Kate Hambly, a junior from Kuala Lumpur, Malaysia, president and co-founder of TCK, and Kaitlin Turman, Houston sophomore and vice president of TCK, are excited for the unique opportunity as a new organization on campus that has great flexibility.
“We don’t want our club to be full of structure and feel like people have to overcommit to it,” Turman said. “We’re really just wanting to create a sense of community.”
TCK is a term that describes the upbringing of various groups of kids who are now older, in college or in a career.
“TCK essentially is your first culture is your parents’ culture, second culture is the one you’re living in and the third culture is the combination of those two,” Hambly said.
As a club, TCK is striving to create a safety net for students who are easing into the American culture without family, a car or knowledge about basic things most Americans take for granted like our currency system, taxes or the transit system.
Despite having a four year jump on adjusting to American culture, Turman couldn’t find someone that could relate to her and therefore pushed those emotions away until now.

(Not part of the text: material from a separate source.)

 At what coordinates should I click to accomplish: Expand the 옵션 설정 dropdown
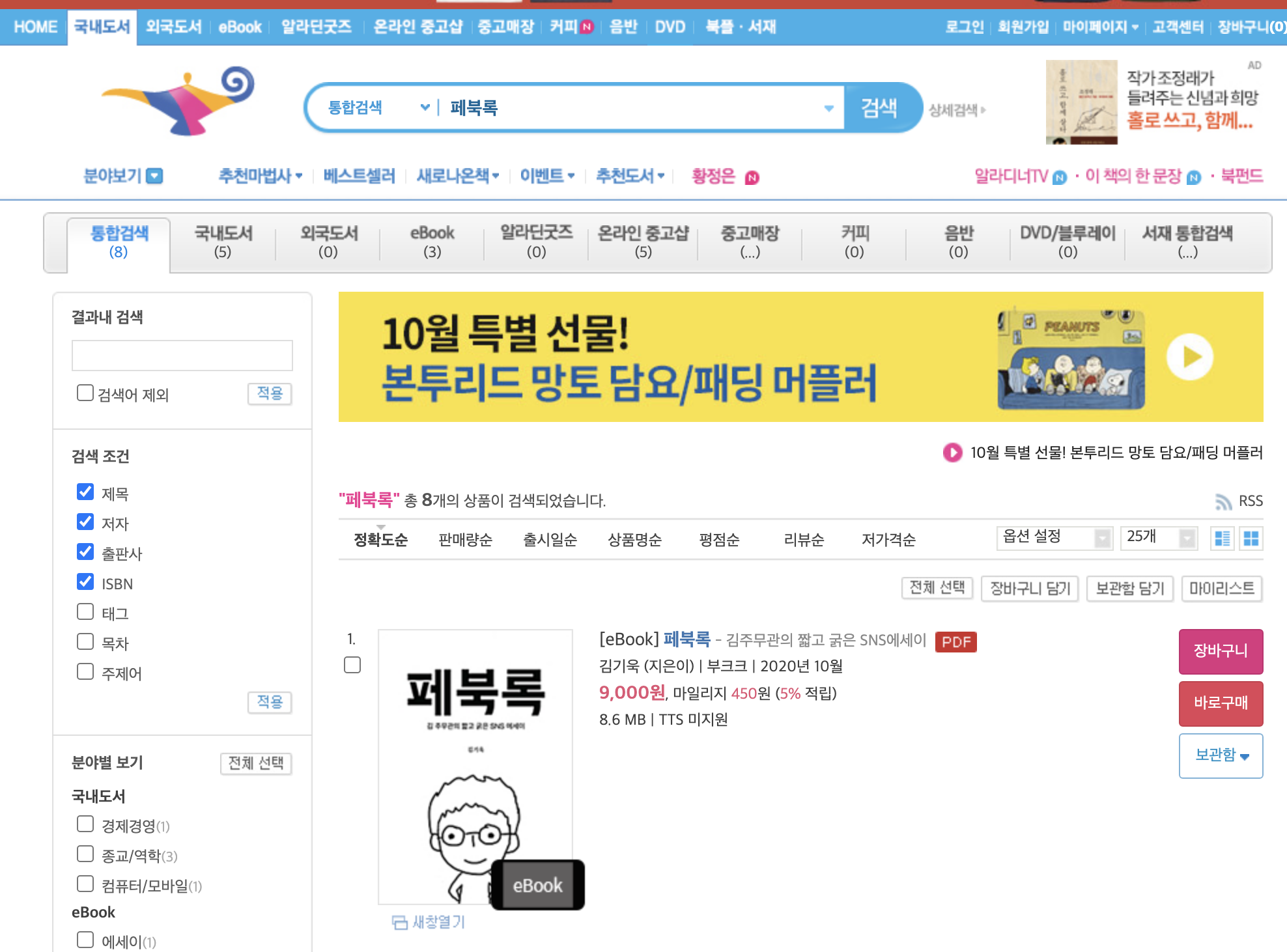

“In high school there wasn’t anyone who could relate to me, so I just pushed those experiences back in my mind until I got to college and kept seeing people I know from Asia,” Turman said. “Even four years later, in a way I’m still adjusting just because it’s totally different from the way I grew up.”
For the first 30 minutes,of Tuesday’s interest meeting, the executive board introduced themselves and casted their vision for the upcoming year. Next, the floor was opened to those who wanted to share the things they’re hoping to see from the club. Afterwards, the executive board announced that they’re looking for a treasurer and people interested in becoming members with a $5 dues payment.
Directly after their interest meeting, TCK co-hosted a neighbor night, also in the Bobo, with a panel of TCKs discussing their experiences while eating a Malaysian dinner.